16

 

L’agent Jones ouvrit la porte de la bibliothèque et appela :

— Sir Rowland Delahaye.

Comme sir Rowland s’arrêtait dans l’encadrement de la porte, l’inspecteur lança :

— Veuillez entrer, monsieur, et vous asseoir ici, je vous prie.

Sir Rowland s’approcha de la table de bridge, s’arrêta un instant en remarquant les gants étalés dessus, puis s’assit.

— Vous êtes sir Rowland Delahaye ? lui demanda cérémonieusement l’inspecteur Lord.

Devant son hochement de tête affirmatif et grave, il poursuivit :

— Quelle est votre adresse ?

— Long Paddock, Littlewich Green, Lincolnshire, répondit sir Rowland. (En tapotant du doigt l’exemplaire du Who’s Who, il ajouta :) Vous ne l’avez pas trouvée, inspecteur ?

Ce dernier choisit d’ignorer la question.

— Maintenant, si vous le voulez bien, dit-il, j’aimerais avoir votre récit de la soirée, après votre départ de cette maison, peu avant 19 heures.

Sir Rowland avait visiblement réfléchi à cela.

— Il avait plu toute la journée, commença-t-il posément, et soudain, le temps s’est éclairci.
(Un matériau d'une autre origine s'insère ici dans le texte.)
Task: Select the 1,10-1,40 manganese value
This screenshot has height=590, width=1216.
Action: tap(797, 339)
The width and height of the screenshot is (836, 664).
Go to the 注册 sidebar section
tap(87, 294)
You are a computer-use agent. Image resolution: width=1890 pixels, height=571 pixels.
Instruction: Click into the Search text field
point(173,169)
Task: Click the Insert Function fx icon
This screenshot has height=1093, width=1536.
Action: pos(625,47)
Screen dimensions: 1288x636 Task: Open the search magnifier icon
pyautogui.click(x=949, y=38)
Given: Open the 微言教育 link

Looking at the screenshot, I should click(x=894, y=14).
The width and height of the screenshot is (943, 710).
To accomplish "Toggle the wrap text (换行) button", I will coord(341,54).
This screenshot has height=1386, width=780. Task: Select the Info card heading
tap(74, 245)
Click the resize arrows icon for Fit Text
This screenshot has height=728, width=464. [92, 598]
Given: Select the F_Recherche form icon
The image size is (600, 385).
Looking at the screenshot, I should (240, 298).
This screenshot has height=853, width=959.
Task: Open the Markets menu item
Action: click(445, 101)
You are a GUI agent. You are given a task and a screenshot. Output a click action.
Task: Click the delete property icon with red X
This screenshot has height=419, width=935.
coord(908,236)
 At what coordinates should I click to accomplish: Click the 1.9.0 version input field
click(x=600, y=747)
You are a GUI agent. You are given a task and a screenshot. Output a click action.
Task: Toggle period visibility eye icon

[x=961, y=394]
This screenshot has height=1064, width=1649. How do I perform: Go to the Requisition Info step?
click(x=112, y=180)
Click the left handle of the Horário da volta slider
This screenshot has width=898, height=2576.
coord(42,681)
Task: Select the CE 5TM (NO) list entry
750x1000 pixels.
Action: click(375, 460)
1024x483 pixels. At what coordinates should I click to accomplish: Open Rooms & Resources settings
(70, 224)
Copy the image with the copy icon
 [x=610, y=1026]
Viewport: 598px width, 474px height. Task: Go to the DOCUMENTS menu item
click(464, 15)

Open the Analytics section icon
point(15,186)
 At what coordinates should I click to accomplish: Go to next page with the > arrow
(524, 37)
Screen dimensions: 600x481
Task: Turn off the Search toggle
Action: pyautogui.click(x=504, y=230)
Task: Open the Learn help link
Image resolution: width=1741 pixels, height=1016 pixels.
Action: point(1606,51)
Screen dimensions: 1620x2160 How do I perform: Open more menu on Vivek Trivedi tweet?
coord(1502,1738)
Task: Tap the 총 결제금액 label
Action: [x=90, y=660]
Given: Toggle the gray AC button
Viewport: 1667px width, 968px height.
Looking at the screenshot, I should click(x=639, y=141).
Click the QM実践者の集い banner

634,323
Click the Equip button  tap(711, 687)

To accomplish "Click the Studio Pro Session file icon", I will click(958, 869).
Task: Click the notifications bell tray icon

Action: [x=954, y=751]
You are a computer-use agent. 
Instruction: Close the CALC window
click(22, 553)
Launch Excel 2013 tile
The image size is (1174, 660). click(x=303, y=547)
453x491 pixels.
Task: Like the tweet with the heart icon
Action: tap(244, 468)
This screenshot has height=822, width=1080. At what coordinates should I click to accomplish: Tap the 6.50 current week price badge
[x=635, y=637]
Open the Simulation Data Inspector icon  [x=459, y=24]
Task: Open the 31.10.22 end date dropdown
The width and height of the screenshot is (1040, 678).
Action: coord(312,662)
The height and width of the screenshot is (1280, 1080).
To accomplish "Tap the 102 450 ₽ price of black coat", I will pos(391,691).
Nous étions déjà convenus d’aller dîner au club de golf, car c’était la soirée de congé des domestiques. C’est donc ce que nous avons fait.

Il jeta un regard rapide à l’agent, comme pour s’assurer qu’il suivait, puis continua :

— Comme nous finissions de dîner, Mrs Hailsham-Brown nous a téléphoné et a suggéré, puisque son mari avait dû ressortir de façon inattendue, que nous revenions ici tous les trois pour jouer au bridge. Nous sommes donc revenus. Environ vingt minutes après que nous avons commencé à jouer, vous êtes arrivé, inspecteur. Le reste, vous le savez.

L’inspecteur Lord parut songeur.

— Ce n’est pas la version que m’a donnée Mr Warrender, observa-t-il.

— Vraiment ? dit sir Rowland. Et comment a-t-il présenté les faits ?

— Il m’a dit que la suggestion de revenir ici jouer au bridge était venue de l’un d’entre vous. Mais il pensait que c’était probablement Mr Birch.

— Ah ! répondit sir Rowland sans se troubler, mais voyez-vous, Warrender est arrivé à la salle à manger du club avec du retard. Il ne savait pas que Mrs Hailsham-Brown avait appelé.

Sir Rowland et l’inspecteur se regardèrent, chacun essayant de faire baisser les yeux à l’autre. Puis sir Rowland reprit :

— Vous devez savoir mieux que moi, inspecteur, comme il est rare que les récits donnés par deux personnes de la même scène concordent. En fait, si nous étions parfaitement d’accord tous les trois, je considérerais cela comme suspect. Très suspect, en fait.

L’inspecteur Lord choisit de ne pas commenter cette observation. Tirant une chaise près de sir Rowland, il s’assit.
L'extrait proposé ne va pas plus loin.